Gaurav Jain, Executive Vice President, South Asia, Reckitt, said, “Conversations around consent in India have long been shaped by silence, misinformation and deeply ingrained social conditioning. Through Durex The Birds and Bees Talk, our endeavour has been to enable informed, age-appropriate conversations on consent, relationships, respect and personal boundaries. The Consent Culture Report: Awareness, Equity, Inclusion and Protection, developed in partnership with the India Today Group, aims to bring credible, data-led insights into how consent is understood and experienced in India today. By placing real women’s voices at the centre, we hope this initiative will encourage more open conversations, challenge persistent misconceptions, and empower a generation that is informed, responsible and resilient.”
The special issue features detailed editorial analysis, survey findings and expert perspectives on the multiple contexts in which consent is tested.

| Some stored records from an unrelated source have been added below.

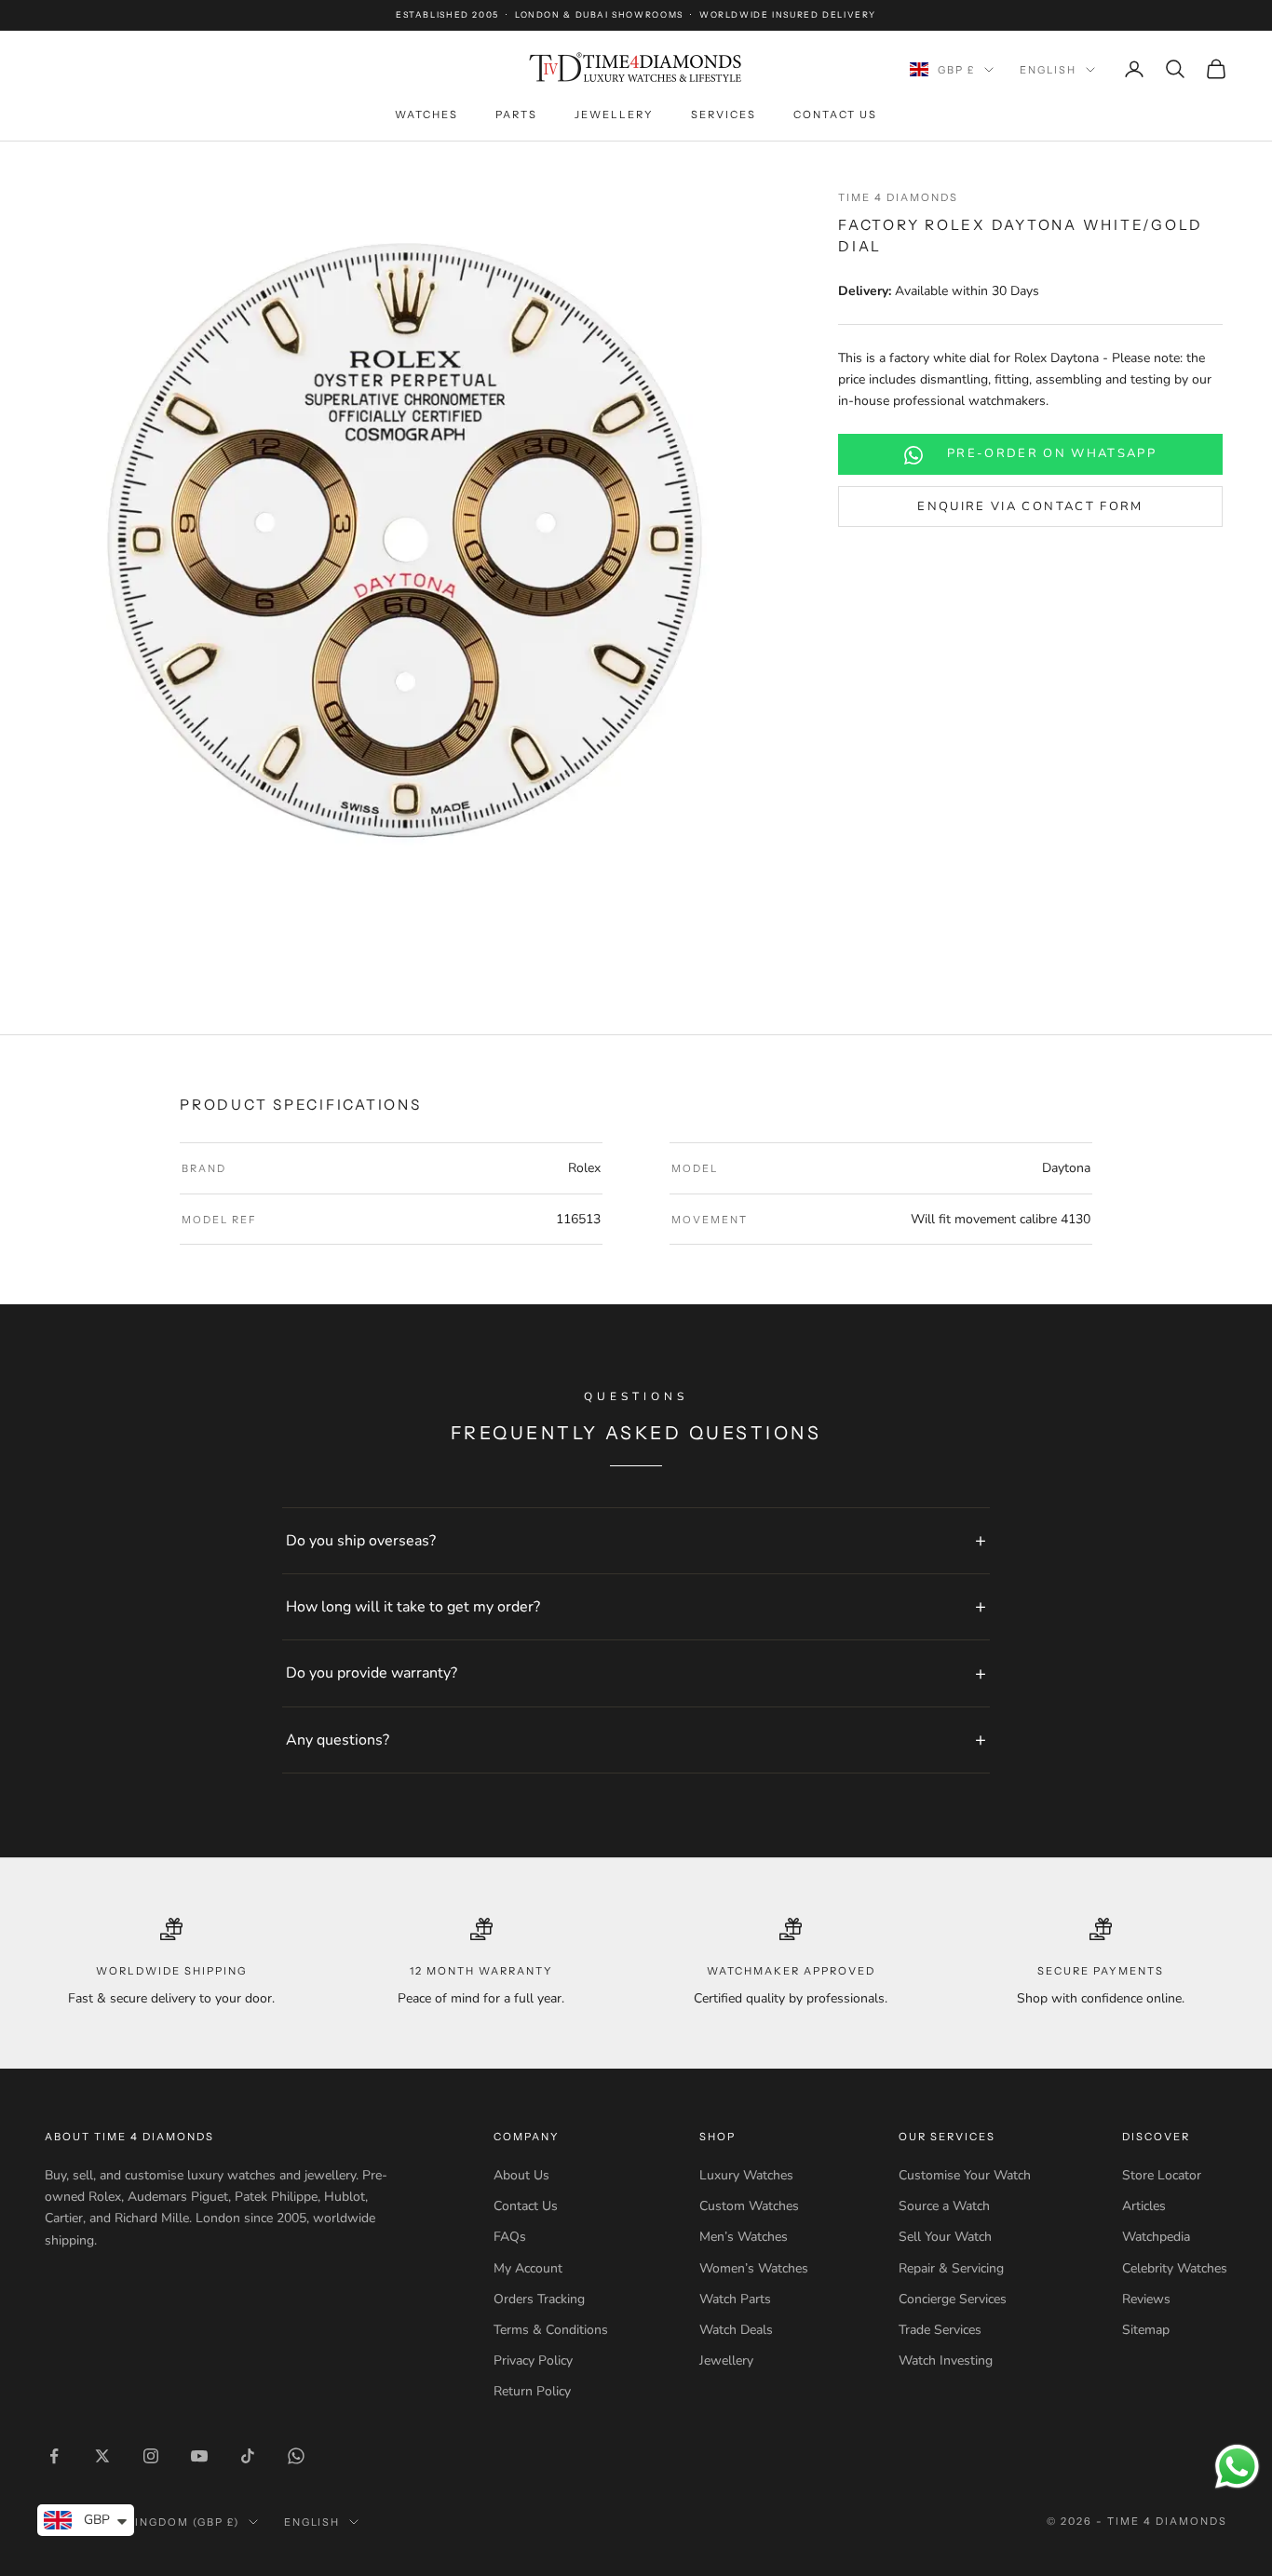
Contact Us (835, 114)
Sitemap (1146, 2330)
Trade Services (940, 2330)
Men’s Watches (743, 2237)
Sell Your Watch (945, 2237)
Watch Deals (736, 2330)
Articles (1144, 2206)
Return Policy (532, 2391)
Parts (516, 114)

It examines issues such as whether “no” is accepted without explanation, whether silence is mistaken for agreement, how pressure influences consent, and how women navigate consent within marriage, relationships, workplaces and family environments.
It also explores evolving challenges in public and digital spaces, including online harassment, unwanted contact, image sharing, data privacy and the changing meaning of consent in an increasingly connected society.
By combining original research with editorial analysis, the Consent Culture Survey issue aims to provide a data-driven understanding of how Indian society perceives, respects and protects consent, while encouraging informed public dialogue on one of the country’s most significant contemporary social issues.